- **Text**:
The Saint Francis Dam Disaster (1928)

Los Angeles is arid. Water for its populace must be brought from hundreds of miles away.

In 1913 the Los Angeles water department, led by its celebrated chief engineer, William Mulholland, completed its famed aqueduct to channel water from the distant Owens Valley. But the farmers of that valley resisted, going so far as to dynamite the aqueduct in 1924 and interrupt the city’s water supply for several weeks. Besides, what if the aqueduct were severed by an earthquake?

To solve the problems, Mulholland and his engineers built a 180-foot-high, 600-foot-long dam for a storage reservoir in San Francisquito Canyon near Saugus.

By 1926 it was filled with water, twelve and half billion gallons of it, enough to hold a year’s supply of water for the entire city of one million, two hundred thousand people.

At three minutes before midnight on March 12, 1928, though, the dam gave way — and a 78-foot wall of water tumbled toward the Pacific Ocean 54 miles away, bringing ranches, automobiles, animals, trees, boulders, houses and people with it.

He Usually Lived With

Within an hour or so, more than 500 men, women and children were dead, and the little coastal town of Santa Paula lay crumpled beneath twenty-five feet of mud and filth.

Brick Garrigues had been in Ventura County just that day, and this is the way he recalled it in a little pamphlet he published in May 1938 ( republished in January 1939):

Why Didn’t Somebody Tell Somebody?

Santa Paula

A curious, graceful peace seemed to hang over the narrow, verdant valley as the season hovered halfway through the spring. Hay wagons were loading in the fields, peaches ripening on the trees. And people, as though they didn’t know that all humanity is supposed to rush frantically from task to task, were sitting in the shade in the little towns, gossiping, or chatting, or just sitting.

Usually we don’t go on jaunts in such a gentle mood. Usually we boast that we made it to Santa Barbara in two hours or to San Diego in two and a half or to San Francisco between eight and six. But today — because it was spring and because we were tired of the whish-whish of crowded highways, we had chosen the longest way around and were prepared to boast that we had made it to Ventura in not a minute less than eight hours.

You have known, perhaps, a friend, chatting, laughing, making plans — unconscious that he was doomed to die within a few hours? Perhaps he has left your side and started to cross the street and was run over by a truck. Or perhaps a building fell. And you read the next morning that such-and-such has happened and that the funeral will be held at such-and-such a time.

But did you ever take leave of a whole city, a whole population, laying aside, regretfully, a sudden new friendship for a people, while your new friend went on about its manifold tasks unconscious that it, too, had been doomed to sudden death in the night?

None of us knew of — or thought about — Saint Francis Dam, a narrow wall of concrete, bracing itself against billions of gallons, millions of tons, of water back somewhere in the hills. City people don’t know about such things. A lake is such a placid thing; one forgets that it can become in a moment a raging carrier of death.

The last place we stopped in Ventura was at a roadside stand where a tawny-haired, smiling girl served us with steaks and French fried potatoes between whispered, laughing conferences with a blue-shirted boy at another table. Afterwards, we sat in the gathering dusk, and after a little while she turned out the lights in the place, and they sat with us for a while and we talked of crops and the weather and the price of gasoline and other things that people talk about when it doesn’t matter whether they talk or not.

- **Directions**:
1: According to the Saint Francis Dam text, how high was the wall of water released when the dam gave way?
2: Write down everything in the Saint Francis Dam text from "You have known, perhaps, a" down to "in the night?".
3: Resume the Saint Francis Dam text from where it stops.
The material after this point is separate from the Saint Francis Dam text.

- **Provided records**:
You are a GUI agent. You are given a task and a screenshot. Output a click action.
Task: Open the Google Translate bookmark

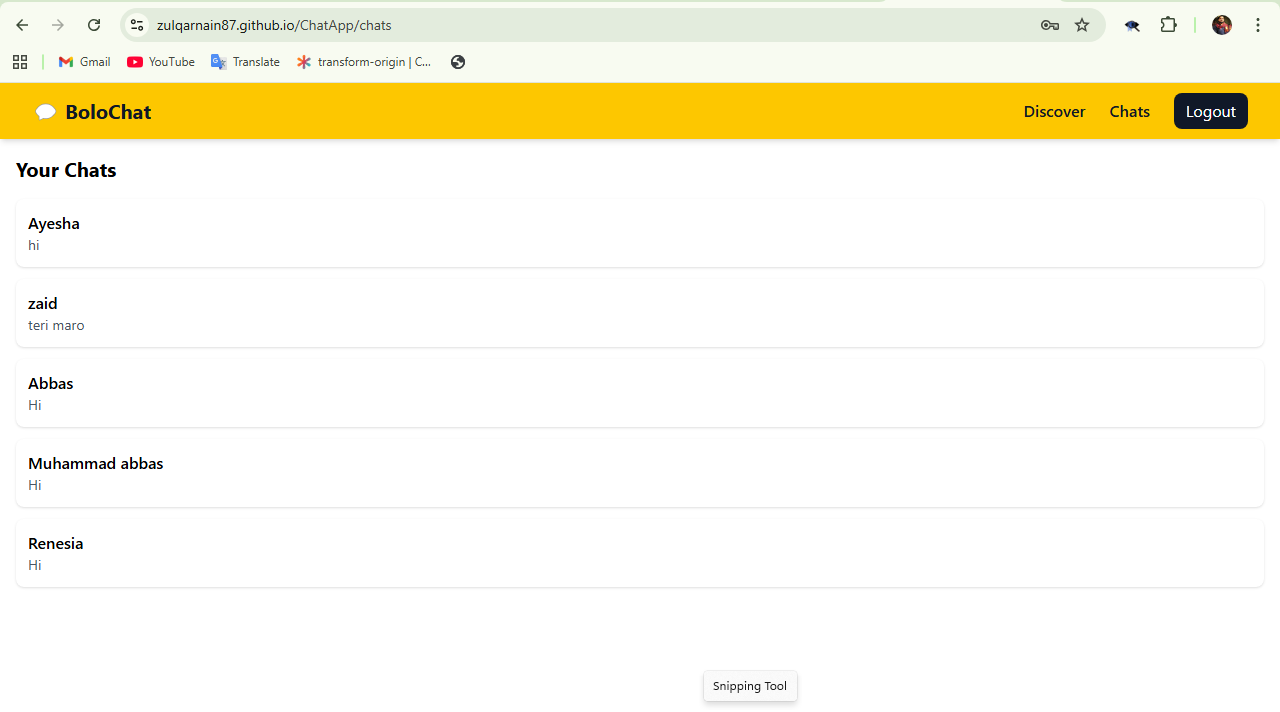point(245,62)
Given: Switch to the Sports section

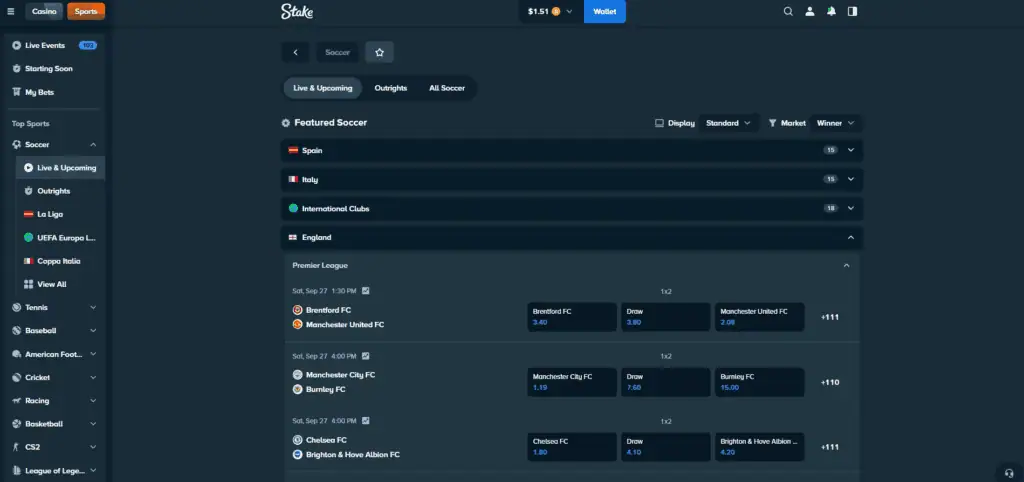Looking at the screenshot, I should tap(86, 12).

--

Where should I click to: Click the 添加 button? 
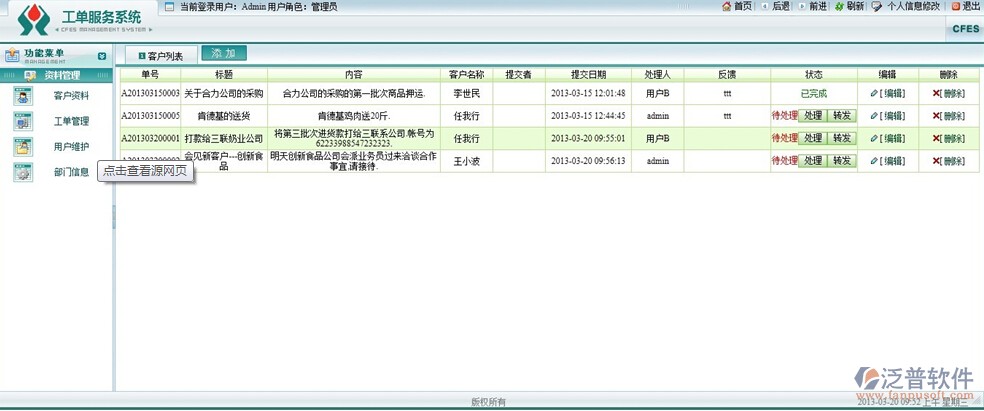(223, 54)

---

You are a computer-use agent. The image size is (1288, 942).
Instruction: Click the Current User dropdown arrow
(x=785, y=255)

- **Per-task outputs**:
1: 78 feet.

2:
You have known, perhaps, a friend, chatting, laughing, making plans — unconscious that he was doomed to die within a few hours? Perhaps he has left your side and started to cross the street and was run over by a truck. Or perhaps a building fell. And you read the next morning that such-and-such has happened and that the funeral will be held at such-and-such a time.

But did you ever take leave of a whole city, a whole population, laying aside, regretfully, a sudden new friendship for a people, while your new friend went on about its manifold tasks unconscious that it, too, had been doomed to sudden death in the night?

3:
When he had gone away, she said, unnecessarily: “Isn’t he swell! We’re going to be married next month.” There was pride and challenge in her voice — a challenge to the whole world to try to take away their happiness. And then we swung away into the darkness and saw the man we had to see in Ventura, and by midnight were back in our bed in our smelly, narrow city apartment.

It must have been three hours later that the telephone began to whirr. The voice of the city editor grated through the instrument: “Get on your clothes and get up to Ventura. There’s been a big dam break up there and plenty hell to pay. Get going.”

At dawn we were on top of a narrow hill from which we could look up the narrow valley — a valley filled from brim to brim with a raging yellow flood down which came tumbling houses and trees and the bodies of animals and people.

They found the girl wedged in the crotch of an uprooted tree — her tawny hair caked with mud, the laughing teeth set in a grimace of terror. Just one of 400 who died because “somebody didn’t tell somebody.” And what didn’t they tell? Listen:

The story begins with two aging men — one a great engineer with a violent temper, the other a one-eyed millionaire with a genius for selling to agencies of government — at his own price — things they could buy from no one but him.

The engineer was William Mulholland — father of the Los Angeles Aqueduct. The other shall here be nameless — because he had no way of knowing that the plan he had so carefully worked out many years before would drive Mulholland into a rage which would result in the deaths of nearly 500 people. . . .

But in 1928 Brick Garrigues did not know exactly what had caused the Saint Francis Dam to collapse; nor did anyone else.

Yet this stunning tragedy was a momentary blip in Southern California life near the end of a joyous decade. People across the country were pretty well satisfied with the way things were going, and if some of them were getting rich from building faulty dams, it didn’t affect the pocketbooks of most Angelinos.California historian Carey McWilliams wrote later that although Los Angeles city officials knew in advance of the dam’s weakness, nothing was done.

“For this folly, the city paid a heavy indemnity, but retained, and continued to honor, its chief engineer.”

Recent research, however, has demonstrated that, based upon the scientific knowledge of the time, the dam had been built as safely as was possible to do in the 1920s.